The laughter joyfully reached higher levels of pleasure, happiness and utterly intrigued curiosity for sensations to grow stronger. I paused to shudder since it'd pressed an unseen force upon both shoulders, I distantly thought fingers were lovingly starting to claw into me. Yet nothing physical stood out as I remained alone on a distant street. Pleasant trickles of warmth caused me to gasp as I resisted falling into another trap set by it, I closed both eyes mightily summoning will to have it disperse gently away. This entity laughed all too pleased, "Thy will is raw art, a tool and talent, if thy ist willing to entertain I!"

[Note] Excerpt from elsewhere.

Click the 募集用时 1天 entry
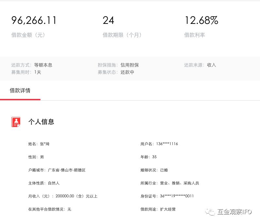The width and height of the screenshot is (260, 223). pos(26,72)
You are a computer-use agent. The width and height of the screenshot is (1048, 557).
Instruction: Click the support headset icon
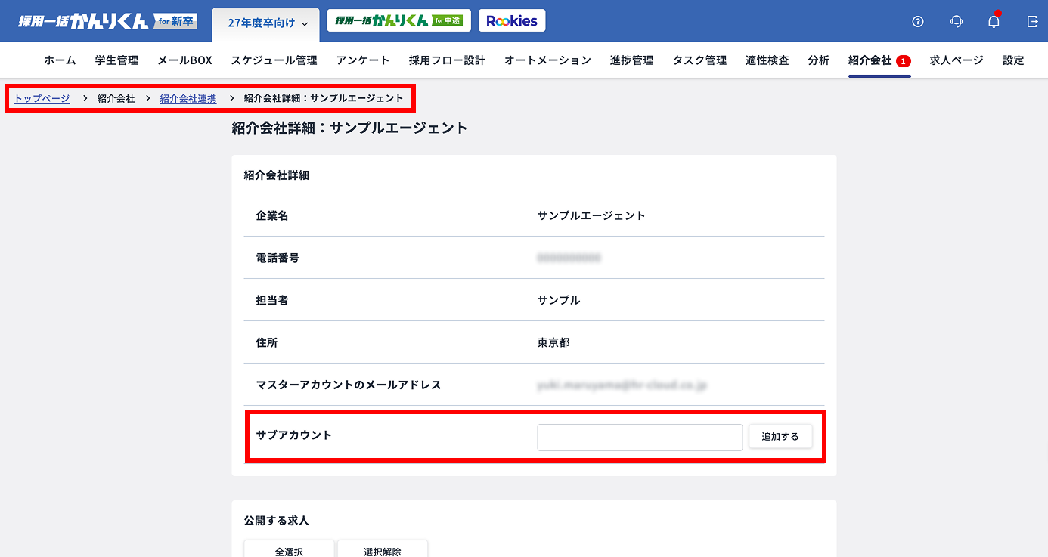[x=956, y=22]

Pressure uplifted itself to have me walk forward without too much hassle. I'd passed another test seemingly without understanding fully, but it didn't matter what it desired. I had a mission, a purpose and everyone's lives fell upon me to get it done. There was no other choice, but to move forward or die knowing I'd fall into damnation. This entity wasn't just another daemon, not like one I'd invoked and banished because if I tried...it'd kill me because of a name so vast, so alien and one misplaced sound spelled doom to speak aloud.

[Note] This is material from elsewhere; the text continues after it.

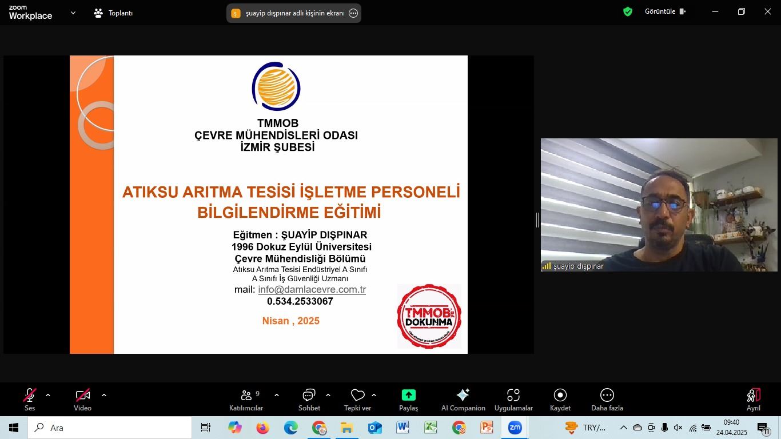Expand the Zoom Workplace dropdown chevron
781x439 pixels.
(x=73, y=13)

"Will thy dance with me, if thou soul and will so pure?" It questioned merrily as I responded without a doubt to smirk knowingly, "Only if thou upholds truth of I, if not shall thee lie and fail?" Wills clashed unseen whereas this dance was but a duel, of fate and death. I shuddered involuntarily only because I knew I had no chance to overpower it, no hope to defeat it as I was and yet I'd walk into hellish arms facing total oblivion, all the while knowing it was only throne forsaken chance to endure. Whatever this damned thing desired was irrelevant, what it wished or flaunted I'd never know if I didn't survive another sunrise. I had tempted it, I had caught it's attention and as such faced consequences for every action undertaken.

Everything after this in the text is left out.